Information provided: Begin

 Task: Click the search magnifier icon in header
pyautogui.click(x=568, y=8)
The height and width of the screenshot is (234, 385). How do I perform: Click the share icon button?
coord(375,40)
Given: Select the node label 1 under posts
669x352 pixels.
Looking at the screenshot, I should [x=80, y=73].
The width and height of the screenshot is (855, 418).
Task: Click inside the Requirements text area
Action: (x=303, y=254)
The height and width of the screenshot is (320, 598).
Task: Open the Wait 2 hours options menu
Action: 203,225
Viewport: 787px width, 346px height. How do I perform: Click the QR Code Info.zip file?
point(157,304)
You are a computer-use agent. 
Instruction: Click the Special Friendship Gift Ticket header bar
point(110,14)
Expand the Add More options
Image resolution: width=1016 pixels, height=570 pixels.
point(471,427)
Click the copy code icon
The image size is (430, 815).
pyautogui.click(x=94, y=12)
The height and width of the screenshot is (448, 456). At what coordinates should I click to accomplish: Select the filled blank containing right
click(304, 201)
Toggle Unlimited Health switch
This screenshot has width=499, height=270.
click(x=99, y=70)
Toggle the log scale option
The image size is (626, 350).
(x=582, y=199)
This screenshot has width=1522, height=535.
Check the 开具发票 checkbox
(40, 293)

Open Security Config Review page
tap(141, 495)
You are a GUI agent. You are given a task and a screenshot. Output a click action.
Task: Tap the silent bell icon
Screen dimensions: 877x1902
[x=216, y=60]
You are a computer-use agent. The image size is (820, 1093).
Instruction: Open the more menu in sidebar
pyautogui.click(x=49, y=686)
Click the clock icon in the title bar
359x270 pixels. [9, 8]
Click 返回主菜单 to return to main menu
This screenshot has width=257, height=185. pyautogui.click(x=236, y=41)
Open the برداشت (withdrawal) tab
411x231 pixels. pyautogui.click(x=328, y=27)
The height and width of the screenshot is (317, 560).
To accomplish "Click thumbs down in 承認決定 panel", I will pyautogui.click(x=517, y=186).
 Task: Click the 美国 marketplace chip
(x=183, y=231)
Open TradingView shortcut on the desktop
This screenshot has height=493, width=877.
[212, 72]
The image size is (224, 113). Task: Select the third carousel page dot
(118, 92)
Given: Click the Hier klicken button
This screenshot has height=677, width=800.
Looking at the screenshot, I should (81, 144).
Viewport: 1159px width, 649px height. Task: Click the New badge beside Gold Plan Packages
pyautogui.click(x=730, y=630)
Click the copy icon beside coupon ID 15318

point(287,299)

Information provided: End

# [Requirement]
Write out every entry again, keeping each line exactly the same.

# [Response area]
 Task: Click the search magnifier icon in header
pyautogui.click(x=568, y=8)
The height and width of the screenshot is (234, 385). How do I perform: Click the share icon button?
coord(375,40)
Given: Select the node label 1 under posts
669x352 pixels.
Looking at the screenshot, I should [x=80, y=73].
The width and height of the screenshot is (855, 418).
Task: Click inside the Requirements text area
Action: (x=303, y=254)
The height and width of the screenshot is (320, 598).
Task: Open the Wait 2 hours options menu
Action: 203,225
Viewport: 787px width, 346px height. How do I perform: Click the QR Code Info.zip file?
point(157,304)
You are a computer-use agent. 
Instruction: Click the Special Friendship Gift Ticket header bar
point(110,14)
Expand the Add More options
Image resolution: width=1016 pixels, height=570 pixels.
point(471,427)
Click the copy code icon
The image size is (430, 815).
pyautogui.click(x=94, y=12)
The height and width of the screenshot is (448, 456). At what coordinates should I click to accomplish: Select the filled blank containing right
click(304, 201)
Toggle Unlimited Health switch
This screenshot has width=499, height=270.
click(x=99, y=70)
Toggle the log scale option
The image size is (626, 350).
(x=582, y=199)
This screenshot has width=1522, height=535.
Check the 开具发票 checkbox
(40, 293)

Open Security Config Review page
tap(141, 495)
You are a GUI agent. You are given a task and a screenshot. Output a click action.
Task: Tap the silent bell icon
Screen dimensions: 877x1902
[x=216, y=60]
You are a computer-use agent. The image size is (820, 1093).
Instruction: Open the more menu in sidebar
pyautogui.click(x=49, y=686)
Click the clock icon in the title bar
359x270 pixels. [9, 8]
Click 返回主菜单 to return to main menu
This screenshot has width=257, height=185. pyautogui.click(x=236, y=41)
Open the برداشت (withdrawal) tab
411x231 pixels. pyautogui.click(x=328, y=27)
The height and width of the screenshot is (317, 560).
To accomplish "Click thumbs down in 承認決定 panel", I will pyautogui.click(x=517, y=186).
 Task: Click the 美国 marketplace chip
(x=183, y=231)
Open TradingView shortcut on the desktop
This screenshot has height=493, width=877.
[212, 72]
The image size is (224, 113). Task: Select the third carousel page dot
(118, 92)
Given: Click the Hier klicken button
This screenshot has height=677, width=800.
Looking at the screenshot, I should (81, 144).
Viewport: 1159px width, 649px height. Task: Click the New badge beside Gold Plan Packages
pyautogui.click(x=730, y=630)
Click the copy icon beside coupon ID 15318

point(287,299)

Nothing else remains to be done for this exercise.